======== Testo scelto ========

Il problema del mindset.

Sto avendo una discussione divertente riguardo all’accesso delle donne al lavoro, e siccome sto avendo un impatto con questo problema anche sul lavoro, mi sono fatto un’idea molto strana a riguardo. Ovviamente questo mi costera’ altri nemici tra le femministe, ma la cosa mi preoccupa poco. E’ un problema che ho nella selezione di candidati.
Succede che come ogni azienda di consulenza del mondo moderno, i candidati vengono presentati al cliente SENZA alcun riferimento alla persona, a malapena la data di nascita (nemmeno il luogo). Questo perche’ essenzialmente il cliente non deve essere nella situazione di rifiutare qualcuno siccome e’ donna, o perche’ negro, o islamico, o qualsiasi cosa. Come requisito per alcune certificazioni ISO/TÜV, poi, e’ obbligatorio che anche all’interno delle aziende il processo vada allo stesso modo.

Cosi’ abbiamo una specie di tool, come ogni azienda di consulenza ha, ove scriviamo il CV e via via le esperienze e le tecnologie apprese, mano a mano che lo facciamo. IL tool puo’ compliare il CV che viene dato al cliente omettendo OGNI particolare che possa dare luogo a discriminazione. Il candidato viene prima presentato al cliente dicendo “questi sono i CV che consigliamo per quel lavoro”, il cliente sceglie quelli interessanti ed a quel punto si va al colloquio tecnico.

========

• [Compito da svolgere]
Nel testo sul problema del mindset, che cosa omette il tool quando compila il CV destinato al cliente?

======== Materiale fornito ========

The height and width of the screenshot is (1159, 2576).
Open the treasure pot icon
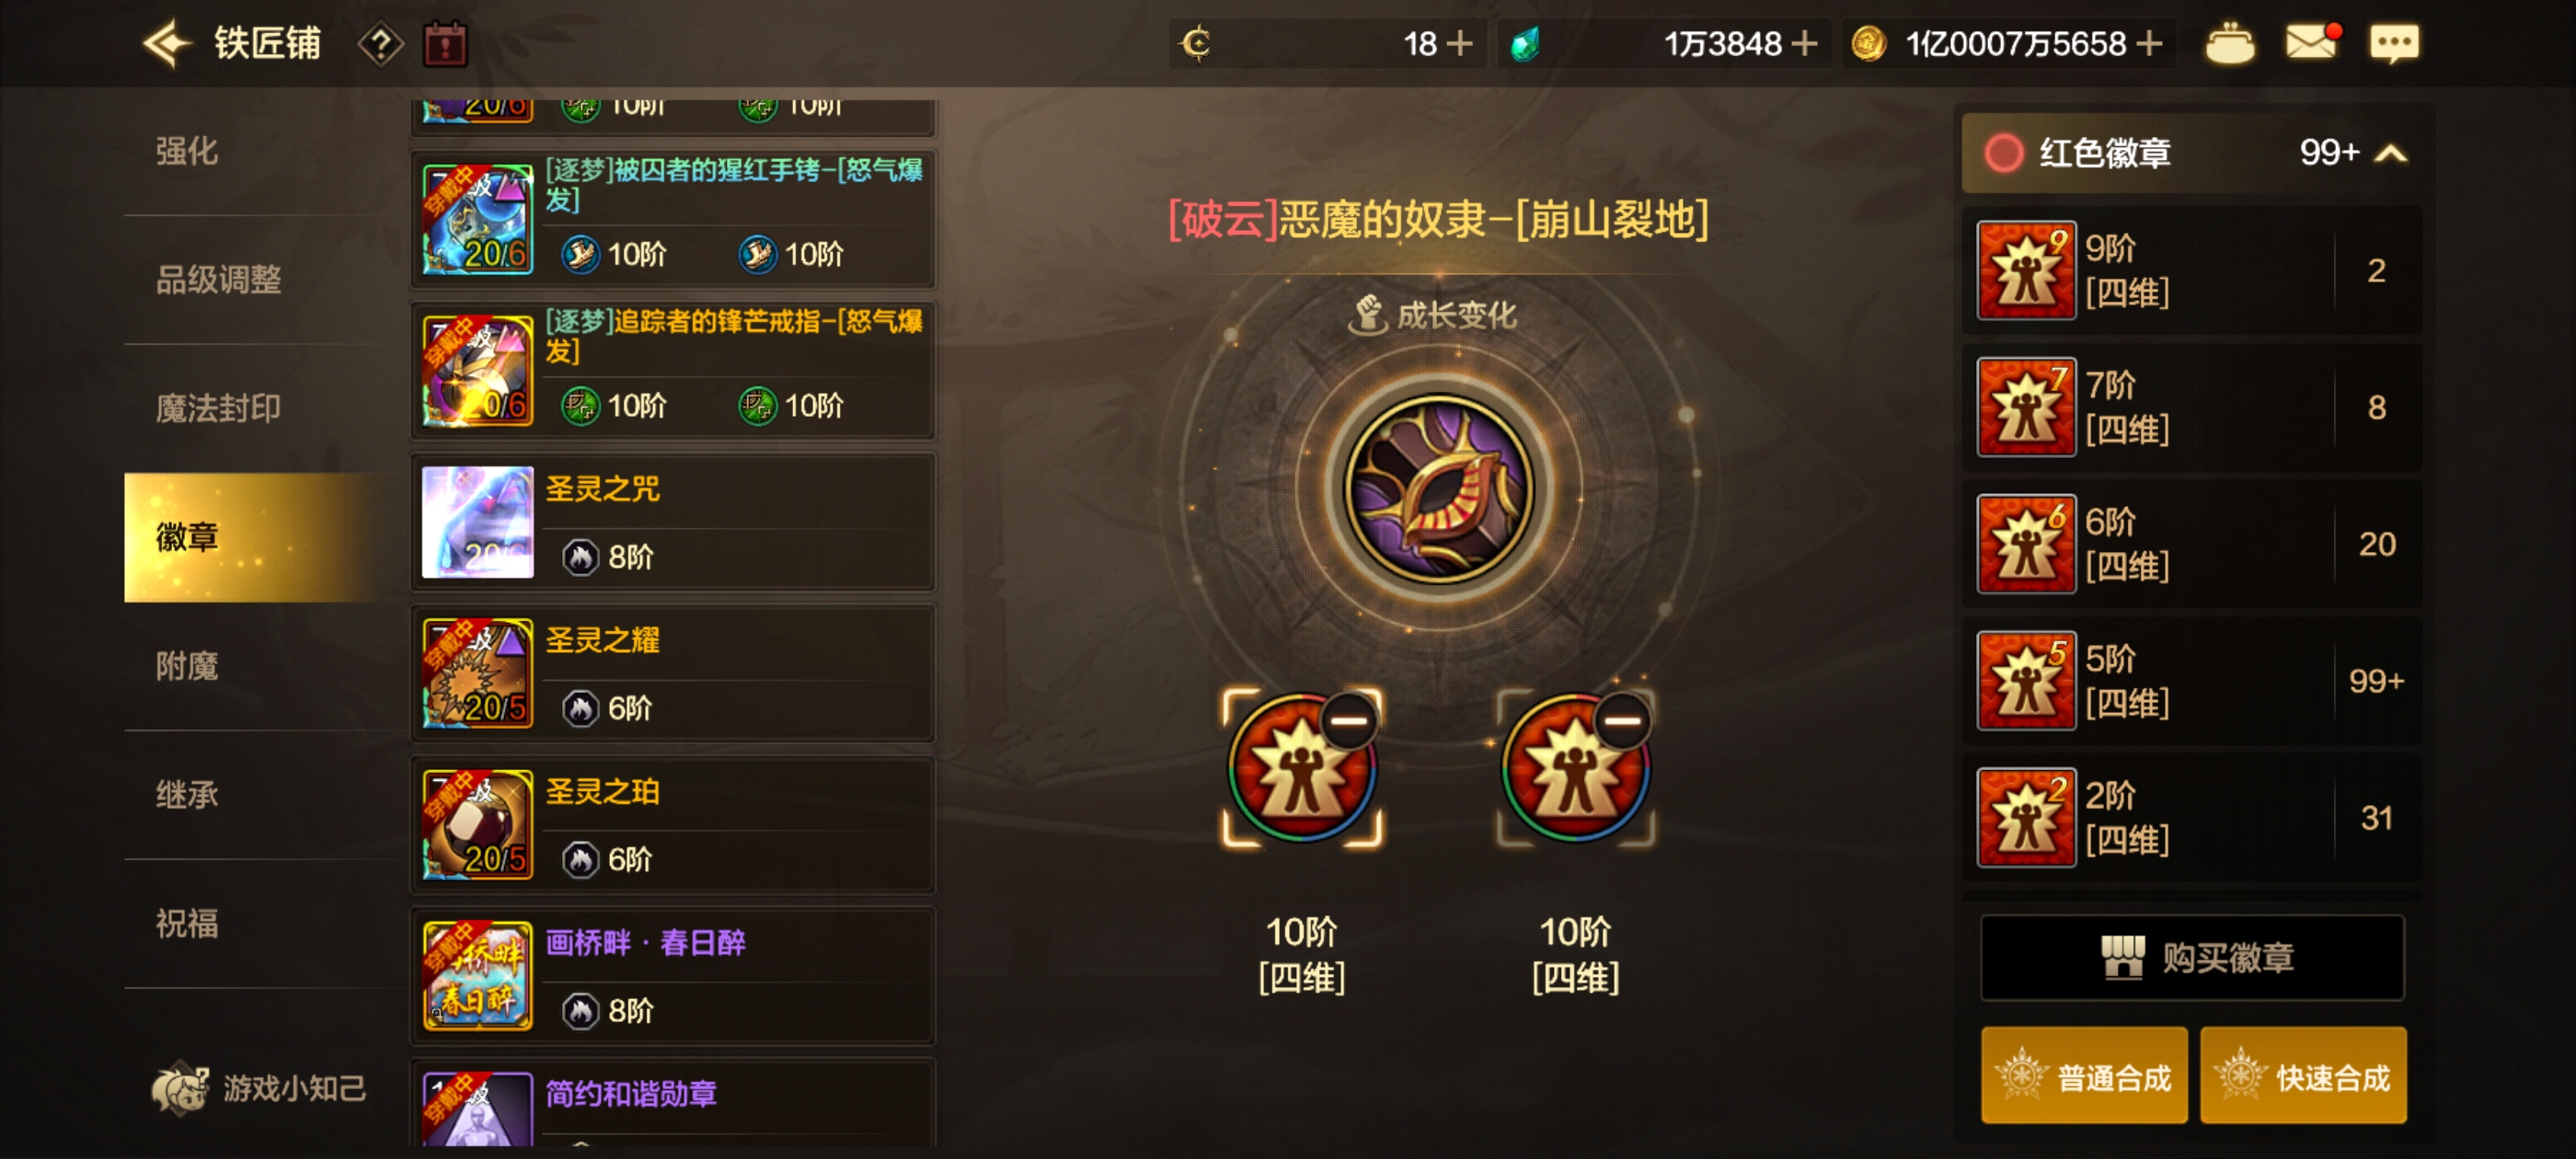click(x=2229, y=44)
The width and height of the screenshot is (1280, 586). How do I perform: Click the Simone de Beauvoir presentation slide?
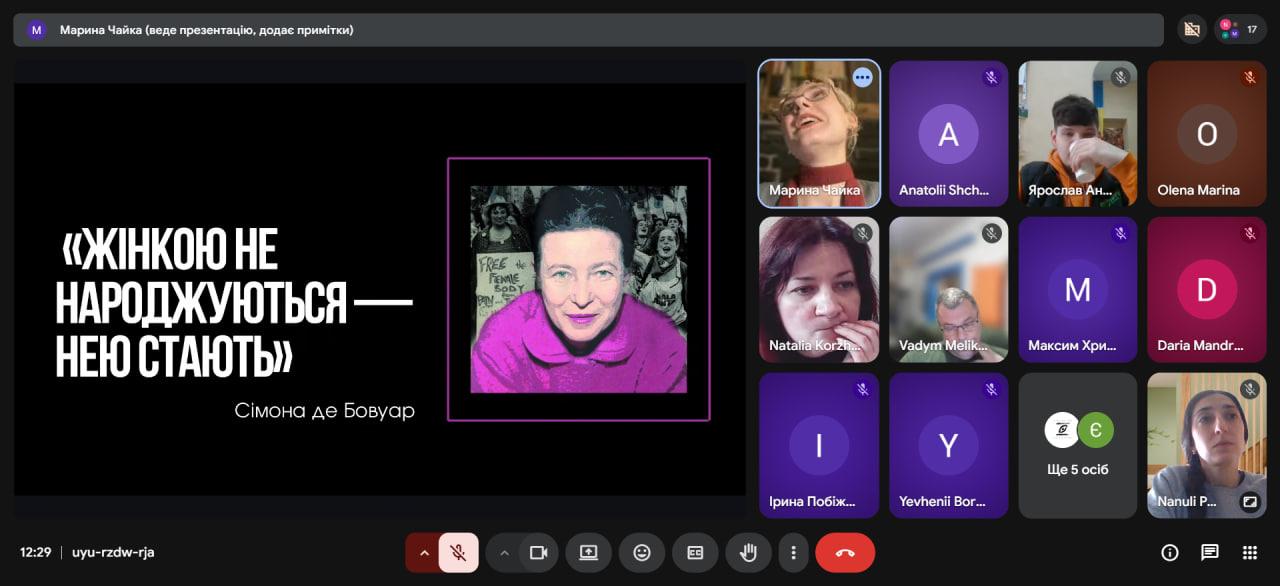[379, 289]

========
======== Materiale fornito ========

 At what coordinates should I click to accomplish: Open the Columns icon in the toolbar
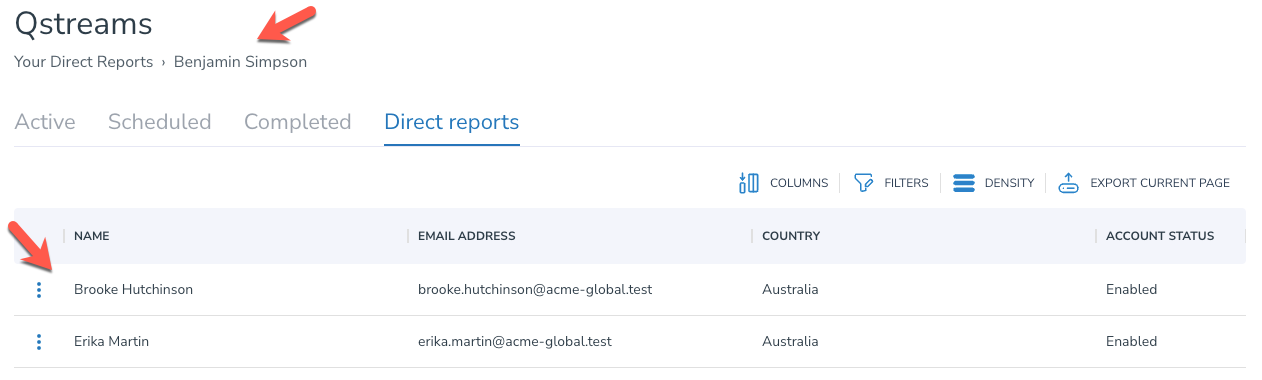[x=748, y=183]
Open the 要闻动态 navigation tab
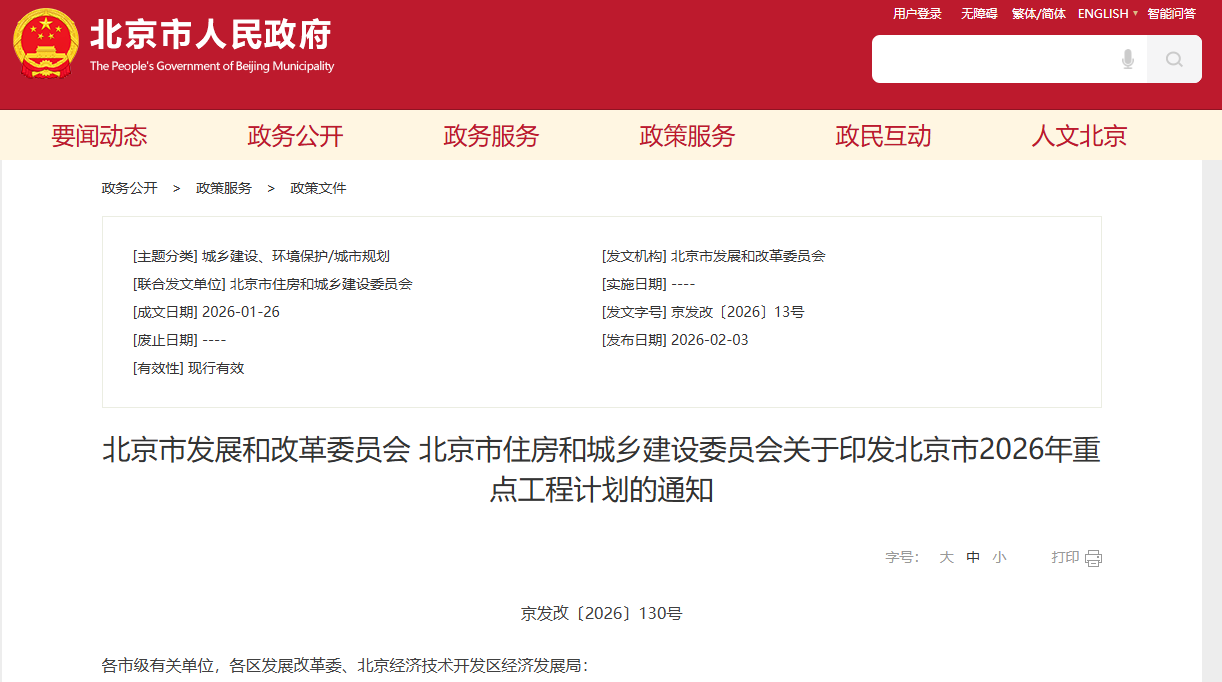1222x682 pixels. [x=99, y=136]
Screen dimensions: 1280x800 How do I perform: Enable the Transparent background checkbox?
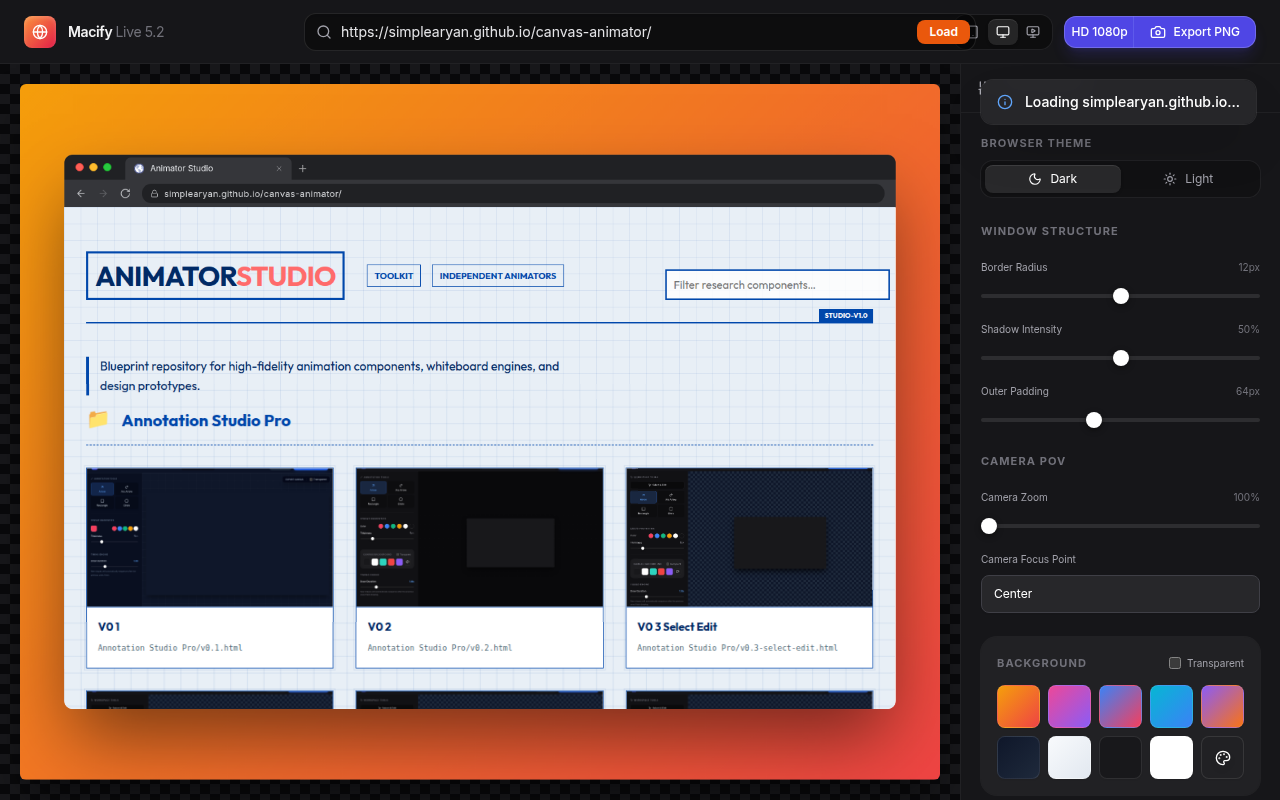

========

• [Compito svolto]
Omette ogni particolare che possa dare luogo a discriminazione.